A Victorian entrepreneur has played a prominent role in launching a new global movement aiming to shine a spotlight on the startup sector’s diversity problem and provide ways for CEOs to make a difference.
Founded in San Francisco, Project Include is an open-source site providing a starting point for companies to integrate diversity into their business strategy, along with tools, materials and recommendations to help them do it.
The movement is being led by eight industry veterans from the likes of Pinterest and Slack, as well as Australia’s own Susan Wu – a LaunchVic board member, angel investor and influential Silicon Valley entrepreneur.
“This effort has been a truly collaborative one, and we would love to invite the community to contribute along with us,” Wu says.
“Anyone can join and share their stories, what has worked for them and what hasn’t.”
Bringing it to Australia
Off the back of Wu’s involvement, the Victorian government is looking to bring the project to Australia to promote diversity in the local tech sector.
This is a personal mission for Victorian minister for innovation Philip Dalidakis, who says the information and statistics need to be turned into action.
“Diversity and inclusiveness are very important to me personally,” Dalidakis tells StartupSmart.
“What we’ve lacked is the will to do it.”
To overcome this, Dalidakis says he wants to work closely with the private sector to achieve short, medium and long-term goals in getting more people from diverse backgrounds participating in the tech and startup worlds.
“First you need to be prepared to acknowledge that there is an issue,” he says.
Wu has been a big spokesperson for diversity in tech.

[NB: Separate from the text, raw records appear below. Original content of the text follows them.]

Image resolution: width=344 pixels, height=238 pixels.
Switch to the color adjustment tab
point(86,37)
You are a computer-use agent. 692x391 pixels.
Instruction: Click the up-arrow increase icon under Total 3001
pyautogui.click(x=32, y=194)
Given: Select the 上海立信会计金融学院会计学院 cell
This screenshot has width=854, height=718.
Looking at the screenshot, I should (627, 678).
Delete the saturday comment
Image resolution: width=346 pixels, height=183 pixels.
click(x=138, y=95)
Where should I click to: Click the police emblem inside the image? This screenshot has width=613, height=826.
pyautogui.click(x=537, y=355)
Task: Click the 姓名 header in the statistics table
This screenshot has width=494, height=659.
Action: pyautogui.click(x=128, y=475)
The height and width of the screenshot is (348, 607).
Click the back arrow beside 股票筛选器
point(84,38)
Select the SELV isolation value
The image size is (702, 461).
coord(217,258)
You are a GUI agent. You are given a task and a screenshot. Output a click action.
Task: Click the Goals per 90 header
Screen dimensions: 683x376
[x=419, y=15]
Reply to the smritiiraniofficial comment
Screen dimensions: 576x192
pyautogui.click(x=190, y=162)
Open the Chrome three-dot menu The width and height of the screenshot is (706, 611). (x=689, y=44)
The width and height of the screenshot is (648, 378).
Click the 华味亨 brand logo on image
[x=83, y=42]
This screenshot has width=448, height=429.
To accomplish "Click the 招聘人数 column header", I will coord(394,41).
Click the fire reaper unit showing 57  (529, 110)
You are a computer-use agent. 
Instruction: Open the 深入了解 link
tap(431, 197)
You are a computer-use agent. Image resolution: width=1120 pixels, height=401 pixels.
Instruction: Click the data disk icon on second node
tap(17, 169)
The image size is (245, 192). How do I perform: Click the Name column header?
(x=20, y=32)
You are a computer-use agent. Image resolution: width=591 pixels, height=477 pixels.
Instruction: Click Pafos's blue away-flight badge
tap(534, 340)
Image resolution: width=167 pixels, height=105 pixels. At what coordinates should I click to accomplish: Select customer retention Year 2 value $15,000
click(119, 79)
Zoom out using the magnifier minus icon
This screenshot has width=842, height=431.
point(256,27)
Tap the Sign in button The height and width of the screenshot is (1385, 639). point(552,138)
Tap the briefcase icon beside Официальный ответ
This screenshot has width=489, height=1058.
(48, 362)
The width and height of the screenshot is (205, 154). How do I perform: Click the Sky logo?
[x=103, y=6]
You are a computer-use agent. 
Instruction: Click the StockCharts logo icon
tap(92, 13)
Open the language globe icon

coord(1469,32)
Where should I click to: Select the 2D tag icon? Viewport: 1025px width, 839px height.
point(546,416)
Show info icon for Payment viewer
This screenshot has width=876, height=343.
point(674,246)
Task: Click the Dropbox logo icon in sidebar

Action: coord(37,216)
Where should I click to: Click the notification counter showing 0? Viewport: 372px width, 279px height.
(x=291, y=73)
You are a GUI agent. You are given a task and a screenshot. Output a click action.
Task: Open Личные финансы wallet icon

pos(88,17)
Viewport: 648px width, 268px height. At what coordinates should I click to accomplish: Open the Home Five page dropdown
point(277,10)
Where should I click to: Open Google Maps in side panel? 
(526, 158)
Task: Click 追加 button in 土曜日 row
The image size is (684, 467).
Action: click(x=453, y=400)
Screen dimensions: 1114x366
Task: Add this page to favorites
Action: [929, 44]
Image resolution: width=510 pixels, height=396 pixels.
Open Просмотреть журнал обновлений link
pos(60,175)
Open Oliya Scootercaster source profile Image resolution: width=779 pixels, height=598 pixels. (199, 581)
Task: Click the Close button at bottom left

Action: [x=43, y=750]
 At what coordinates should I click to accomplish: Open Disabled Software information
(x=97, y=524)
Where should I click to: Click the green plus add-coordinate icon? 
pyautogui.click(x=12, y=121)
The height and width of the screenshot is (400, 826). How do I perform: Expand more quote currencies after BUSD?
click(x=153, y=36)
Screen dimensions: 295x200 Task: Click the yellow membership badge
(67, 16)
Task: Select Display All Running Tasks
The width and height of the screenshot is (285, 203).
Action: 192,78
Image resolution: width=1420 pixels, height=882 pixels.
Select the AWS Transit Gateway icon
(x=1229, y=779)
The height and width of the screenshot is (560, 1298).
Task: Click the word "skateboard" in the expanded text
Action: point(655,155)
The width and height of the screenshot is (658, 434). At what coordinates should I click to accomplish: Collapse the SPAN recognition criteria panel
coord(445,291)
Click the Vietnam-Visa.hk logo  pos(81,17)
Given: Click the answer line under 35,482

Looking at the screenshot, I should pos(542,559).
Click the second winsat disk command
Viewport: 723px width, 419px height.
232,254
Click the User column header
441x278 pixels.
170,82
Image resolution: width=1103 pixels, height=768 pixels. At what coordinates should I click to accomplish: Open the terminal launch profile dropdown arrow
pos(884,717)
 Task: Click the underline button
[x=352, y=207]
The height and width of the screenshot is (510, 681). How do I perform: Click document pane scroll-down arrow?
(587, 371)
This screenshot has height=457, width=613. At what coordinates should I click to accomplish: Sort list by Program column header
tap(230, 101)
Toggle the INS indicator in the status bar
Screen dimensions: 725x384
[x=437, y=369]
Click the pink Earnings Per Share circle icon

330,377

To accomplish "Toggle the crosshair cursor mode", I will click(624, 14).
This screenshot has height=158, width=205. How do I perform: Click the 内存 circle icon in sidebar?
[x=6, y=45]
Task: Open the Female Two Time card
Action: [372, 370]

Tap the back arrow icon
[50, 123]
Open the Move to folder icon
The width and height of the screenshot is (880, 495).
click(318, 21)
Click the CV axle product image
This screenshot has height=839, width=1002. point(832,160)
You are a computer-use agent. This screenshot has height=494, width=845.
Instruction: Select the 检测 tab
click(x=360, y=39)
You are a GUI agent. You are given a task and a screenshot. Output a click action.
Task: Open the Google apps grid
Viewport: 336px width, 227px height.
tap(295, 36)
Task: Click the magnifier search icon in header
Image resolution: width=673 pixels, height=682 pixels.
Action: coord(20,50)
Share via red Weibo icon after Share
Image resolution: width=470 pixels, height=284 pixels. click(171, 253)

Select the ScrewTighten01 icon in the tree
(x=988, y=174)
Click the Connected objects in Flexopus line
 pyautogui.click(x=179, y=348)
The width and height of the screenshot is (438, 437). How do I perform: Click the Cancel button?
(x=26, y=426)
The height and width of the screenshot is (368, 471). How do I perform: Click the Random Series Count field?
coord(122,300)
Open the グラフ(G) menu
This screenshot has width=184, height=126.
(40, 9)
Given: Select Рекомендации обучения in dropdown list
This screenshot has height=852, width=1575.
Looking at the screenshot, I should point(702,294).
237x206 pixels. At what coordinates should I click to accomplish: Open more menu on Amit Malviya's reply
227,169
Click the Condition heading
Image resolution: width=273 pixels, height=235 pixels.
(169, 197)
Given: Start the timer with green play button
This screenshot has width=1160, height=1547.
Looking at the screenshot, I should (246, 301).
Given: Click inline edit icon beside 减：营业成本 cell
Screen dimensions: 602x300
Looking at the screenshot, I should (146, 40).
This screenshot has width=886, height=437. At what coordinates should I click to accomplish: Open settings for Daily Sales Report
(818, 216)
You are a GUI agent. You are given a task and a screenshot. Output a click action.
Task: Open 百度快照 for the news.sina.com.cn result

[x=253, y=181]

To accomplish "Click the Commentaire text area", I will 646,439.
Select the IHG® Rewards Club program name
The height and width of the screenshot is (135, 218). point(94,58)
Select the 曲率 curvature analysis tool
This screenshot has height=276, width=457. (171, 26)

Earlier this year, Wu called “bullshit” on tech conferences claiming gender parity is too hard to achieve during the opening speech for Above All Human.
Project Include
Slack senior engineer Erica Baker, who started a spreadsheet at Google to expose gender-based pay disparities, and investor Ellen Pao, who has spent the past three years intensifying the spotlight on the tech sector’s lack of diversity, are also on the Project Include founding league.
“Project Include started as dinner brainstorming sessions on how to make tech meaningfully more diverse,” Pao says.
Since launching, the response has been strong.
“The early feedback we’ve heard repeatedly from CEOs is, ‘I wish I had had this earlier’,” Pao says.
Fellow founder and Pinterest software engineer Tracy Chou says Project Include is designed to help startups take a data-driven approach to improving the diversity problem.
“This is tech, we are a metrics-driven industry,” Chou says.
“If you want to be more diverse but aren’t tracking your results effectively, you’re not taking it seriously.”
Project Include has published recommendations in seven key areas:
- defining culture;
- implementing it;
- employee lifecycle;
- training;
- resolving conflicts;
- measuring progress and
- leading as VCs.
Under each of these categories, Project Include explains why they’re important and then outlines practical ways for startup leaders to implement them in their businesses.
“Too often the conversation around diversity in tech becomes a conversation in who can we help first, with the thrust of efforts being focused on women, instead of how we might build inclusion into everything we do,” Baker says.
“The diverse backgrounds and experiences of this team and our networks of friends, advisors, and reviewers has informed and strengthened our recommendations.”
The policies are also written to meet various startups by size with each policy indicating if they can be applied to a team of two, more than five or above 25.
“Companies of all sizes are leaving talent on the table when they inadvertently push out women and underrepresented employees of color with unwelcoming office cultures,” Project Include founding member and Cathy Labs CEO Bethanye McKinney Blount says.
“This isn’t just wrong – it’s also short-sighted and hugely problematic for the bottom line.”
How founders can join the movement
The open source site lays out detailed strategic policies to help overcome some of the major barriers preventing startup CEOs from establishing diverse teams and workforces as they grow.
In the employee lifecycle category, processes to find, recruit and retain a diverse team are broken down into actions like implementing non-traditional hiring procedures to help CEOs discover talented, under-represented people.
To overcome the stark lack of diversity in STEM graduates, Project Include recommends searching for talent outside traditional sources by looking in places like coding camps or “nano-degrees”.
It also suggests promoting job ads where diverse applicants can find them.
In Australia, such talent may be found through General Assembly’s short course programs or in groups like Code Like a Girl and Lesbians Who Tech.
A range of other processes like removing bias from resume evaluation and rethinking traditional interview practices present ways for CEOs to create change in their startups.
The full list of recommendations can be accessed on the site so any startup founder can start changing the stats today.
“We’ve very intentionally laid the groundwork for building a long lasting community, one founded on open source principles, where the most innovative solutions for diversity and inclusion might very well come from anyone, anywhere,” Wu says.